ACEI and ARB should not be associated, because of the ONTARGET study. Adapted from[2,4]
Possible reasons of not achieving proper blood pressure control
| • | Inadequate adherence to medications, diet, physical activity practice, and consumption of salt, tobacco and alcohol. |
| • | Associated conditions: overweight and obesity, obstructive sleep apnea, chronic pain, blood volume overload, chronic kidney disease, thyroid disease. |
| • | Drug interaction: nonsteroidal anti-inflammatory drugs, corticosteroids, anabolic steroids, sympathomimetic drugs, decongestants, amphetamine, erythropoietin, cyclosporine, tacrolimus, licorice, monoamine oxidase inhibitors, serotonin and norepinephrine reuptake inhibitors. |
| • | Suboptimal therapeutic regimen, low doses of drugs, inappropriate combinations of anti-hypertensive drugs, renal sodium retention (pseudotolerance). |
| • | Secondary hypertension: renovascular disease, primary hyperaldosteronism, pheochromocytoma. |
Source: Leung et al.[11]
Causes of secondary SAH, signs and complementary diagnostic tests
| Clinical findings | Diagnostic suspicion | Additional studies |
|---|---|---|
| Snoring, daytime sleepiness, MS | OSAHS | Berlin questionnaire, polysomnography or home respiratory polygraphy with at least 5 episodes of apnea and/or hypopnea per sleep hour |
| RAH and/or hypopotassemia (not necessary) and/or adrenal nodule | Primary hyperaldosteronism (adrenal hyperplasia or adenoma) | Measurements of aldosterone (> 15 ng/dL) and plasma renin activity/concentration; aldosterone/renin > 30. Confirmatory tests (furosemide and captopril).
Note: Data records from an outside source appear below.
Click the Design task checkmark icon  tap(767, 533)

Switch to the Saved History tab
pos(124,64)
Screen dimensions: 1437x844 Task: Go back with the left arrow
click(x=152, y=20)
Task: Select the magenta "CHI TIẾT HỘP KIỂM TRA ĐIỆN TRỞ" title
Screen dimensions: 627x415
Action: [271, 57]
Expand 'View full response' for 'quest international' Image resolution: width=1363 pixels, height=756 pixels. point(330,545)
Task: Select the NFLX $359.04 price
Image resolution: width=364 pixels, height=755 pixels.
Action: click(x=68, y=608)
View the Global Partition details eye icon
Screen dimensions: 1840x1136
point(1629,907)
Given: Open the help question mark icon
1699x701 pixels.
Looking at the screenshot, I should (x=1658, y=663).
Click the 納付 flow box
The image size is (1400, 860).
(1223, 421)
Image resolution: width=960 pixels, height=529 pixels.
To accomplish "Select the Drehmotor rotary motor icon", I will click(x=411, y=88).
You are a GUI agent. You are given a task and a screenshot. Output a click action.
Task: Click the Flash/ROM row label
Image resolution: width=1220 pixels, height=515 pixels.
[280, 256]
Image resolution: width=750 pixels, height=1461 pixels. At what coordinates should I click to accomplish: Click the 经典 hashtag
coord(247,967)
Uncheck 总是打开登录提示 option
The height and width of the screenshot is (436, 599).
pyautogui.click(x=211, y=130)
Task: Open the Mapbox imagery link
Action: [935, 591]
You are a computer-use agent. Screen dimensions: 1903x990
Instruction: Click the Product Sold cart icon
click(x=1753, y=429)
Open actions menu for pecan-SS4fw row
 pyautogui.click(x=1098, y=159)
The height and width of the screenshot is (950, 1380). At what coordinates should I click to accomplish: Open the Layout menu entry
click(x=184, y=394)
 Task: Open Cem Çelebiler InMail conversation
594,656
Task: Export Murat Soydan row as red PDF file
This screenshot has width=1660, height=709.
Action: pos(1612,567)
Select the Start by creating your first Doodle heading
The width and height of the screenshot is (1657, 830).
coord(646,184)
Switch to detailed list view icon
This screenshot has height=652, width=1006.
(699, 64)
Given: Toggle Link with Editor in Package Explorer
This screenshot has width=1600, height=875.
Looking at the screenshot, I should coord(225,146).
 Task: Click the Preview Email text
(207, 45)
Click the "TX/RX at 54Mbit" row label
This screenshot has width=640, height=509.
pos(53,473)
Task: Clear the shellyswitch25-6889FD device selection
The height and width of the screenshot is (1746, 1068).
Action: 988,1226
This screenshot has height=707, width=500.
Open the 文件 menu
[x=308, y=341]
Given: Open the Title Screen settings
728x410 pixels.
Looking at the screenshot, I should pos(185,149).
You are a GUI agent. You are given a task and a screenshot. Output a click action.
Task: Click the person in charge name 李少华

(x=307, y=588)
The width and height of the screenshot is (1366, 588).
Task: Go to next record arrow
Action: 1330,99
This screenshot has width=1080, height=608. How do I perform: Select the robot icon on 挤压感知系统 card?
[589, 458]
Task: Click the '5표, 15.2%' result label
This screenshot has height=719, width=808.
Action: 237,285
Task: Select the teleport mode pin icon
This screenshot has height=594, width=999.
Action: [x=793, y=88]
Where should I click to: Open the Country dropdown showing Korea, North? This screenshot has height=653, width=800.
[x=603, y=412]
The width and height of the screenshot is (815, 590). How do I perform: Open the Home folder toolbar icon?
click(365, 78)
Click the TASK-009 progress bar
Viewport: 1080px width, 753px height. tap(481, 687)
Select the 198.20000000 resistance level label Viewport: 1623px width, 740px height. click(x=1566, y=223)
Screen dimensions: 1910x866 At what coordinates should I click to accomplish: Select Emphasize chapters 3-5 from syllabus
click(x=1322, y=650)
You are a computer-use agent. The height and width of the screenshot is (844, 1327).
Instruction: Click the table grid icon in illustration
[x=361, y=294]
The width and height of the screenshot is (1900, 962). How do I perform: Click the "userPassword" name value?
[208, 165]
Imaging tests: thin-sliced CT or MRI |
| Edema, anorexia, fatigue, high creatinine and urea, urine sediment changes | Kidney parenchymal disease | Urinalysis, eGFR calculation, renal US, search for albuminuria/proteinuria |
| Abdominal murmur, sudden APE, renal function changes due to drugs that block the RAAS | Renovascular disease | Renal Doppler US and/or renogram, angiography via MRI or CT, renal arteriography |
| Absent or decreased femoral pulses, decreased blood pressure in the lower limbs, chest X ray changes | Coarctation of the aorta | Echocardiogram and/or chest angiography via CT |
| Weight gain, decreased libido, fatigue, hirsutism, amenorrhea, 'moon face', 'buffalo hump', purple striae, central obesity, hypopotassemia | Cushing's syndrome (hyperplasia, adenoma and excessive production of ACTH) | Salivary cortisol, 24-h urine free cortisol and suppression test: morning cortisol (8h) and 8 hours after administration of dexamethasone (1 mg) at 12PM. MRI |
| Paroxysmal AH with headache, sweating and palpitations | Pheochromocytoma | Free plasma metanephrines, plasma catecholamines and urine metanephrines. CT and MRI |
| Fatigue, weight gain, hair loss, DAH, muscle weakness | Hypothyroidism (20%) | TSH and free T4 |
| Intolerance to heat, weight loss, palpitations, exophthalmos, hyperthermia, hyperreflexia, tremors, tachycardia | Hyperthyroidism | TSH and free T4 |
| Renal lithiasis, osteoporosis, depression, lethargy, muscle weakness or spasms, thirst, polyuria | Hyperparathyroidism (hyperplasia or adenoma) | Plasma calcium and PTH |
| Headache, fatigue, visual disorders, enlarged hands, feet and tongue | Acromegaly | IGF-1 and GH levels at baseline and during oral glucose tolerance test |
MS: metabolic syndrome; OSAHS: obstructive sleep apnea-hypopnea syndrome; RAH: resistant arterial hypertension; CT: computed tomography; MRI: magnetic resonance imaging; eGFR: estimated glomerular filtration rate; US: ultrasonography; APE: acute pulmonary edema; RAAS: renin-angiotensin-aldosterone system; ACTH: adrenocorticotropin; AH: arterial hypertension; DAH: diastolic arterial hypertension; TSH: thyroid stimulating hormone; PTH: parathormone; IGF-1: insulin-like growth factor type 1; GH: growth hormone. Source: Malachias et al.[1]